Abstract
With more than two billion devices in use worldwide, Android devices have become favorite targets for cybercriminals. Kaspersky recently stated that mobile malwares mainly came from Android devices. Therefore, developing effective methods for detecting android malwares turn out to be an urgent need. Intelligent methods such as Data Mining and Machine Learning proved their merits in developing malware detection models and tools in different cybersecurity domains. However, as an established fact, Data Mining and Machine Learning models significantly affected by the quality of the training dataset. The number of features in the dataset plays an important role in developing intelligent models that balance discriminative power and low computational costs during both the training phase and the implementation (prediction) phase. In this research, we introduce a novel hybrid metaheuristic feature selection algorithm that leverages the exploration capacity of the Firefly Algorithm and the extrapolation capability of the Binary Bat Algorithm. Such an algorithm is called Binary Firefly Bat Algorithm (BFBA).

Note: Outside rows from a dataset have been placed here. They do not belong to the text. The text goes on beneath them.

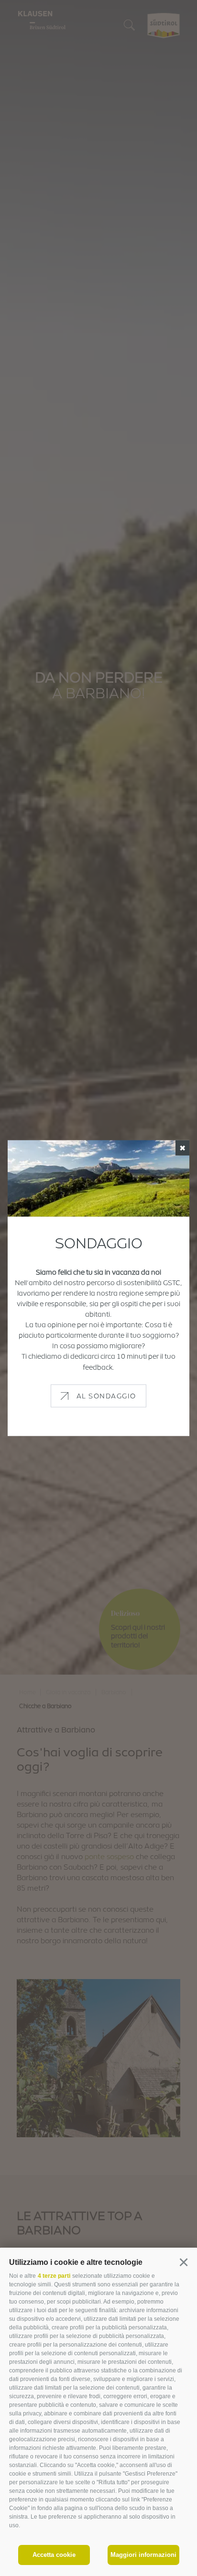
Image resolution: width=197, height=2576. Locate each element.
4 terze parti (54, 2276)
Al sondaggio (106, 1395)
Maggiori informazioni (143, 2554)
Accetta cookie (54, 2554)
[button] (183, 2262)
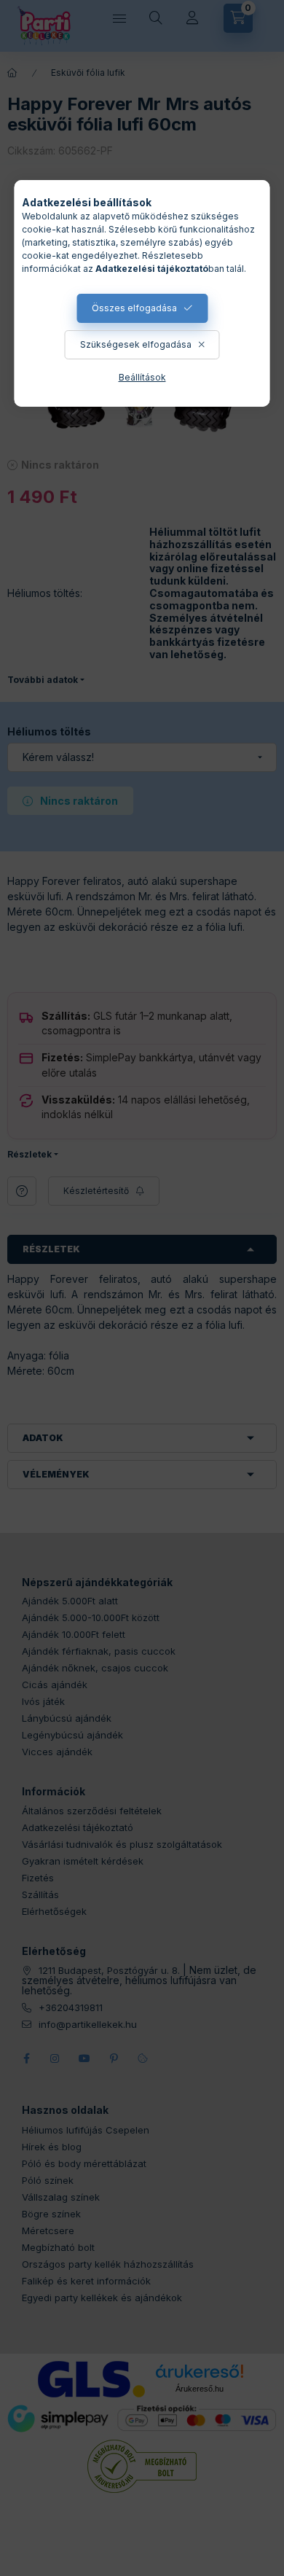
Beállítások (142, 377)
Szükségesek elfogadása (136, 344)
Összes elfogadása (134, 308)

In order to assess the performance of BFBA, a dataset containing an equal number of malware and benign Android applications is collected from different dependable sources. An initial feature set of 6292 attributes derived from API calls, opcodes, permissions, intents, and system commands was produced through static reverse engineering and analysis. Preliminary feature engineering using discrimination scoring and variance-threshold filtering reduced the feature space to 545 attributes while preserving discriminative information. Later, Random Forest and Support Vector Machine classifiers were trained using selected feature subsets produced by BFBA. Experimental results show that models created using BFBA-selected feature outperformed the models created using the feature subsets produced by several well-known metaheuristics like the Flower Pollination Algorithm, Grasshopper Optimization Algorithm, and Ant Colony Optimization. Such results confirm that exploration and exploitation were traded at an optimal trade-off in BFBA. Overall, experiments confirmed that BFBA positively participated in developing robust and efficient Android malware detection systems.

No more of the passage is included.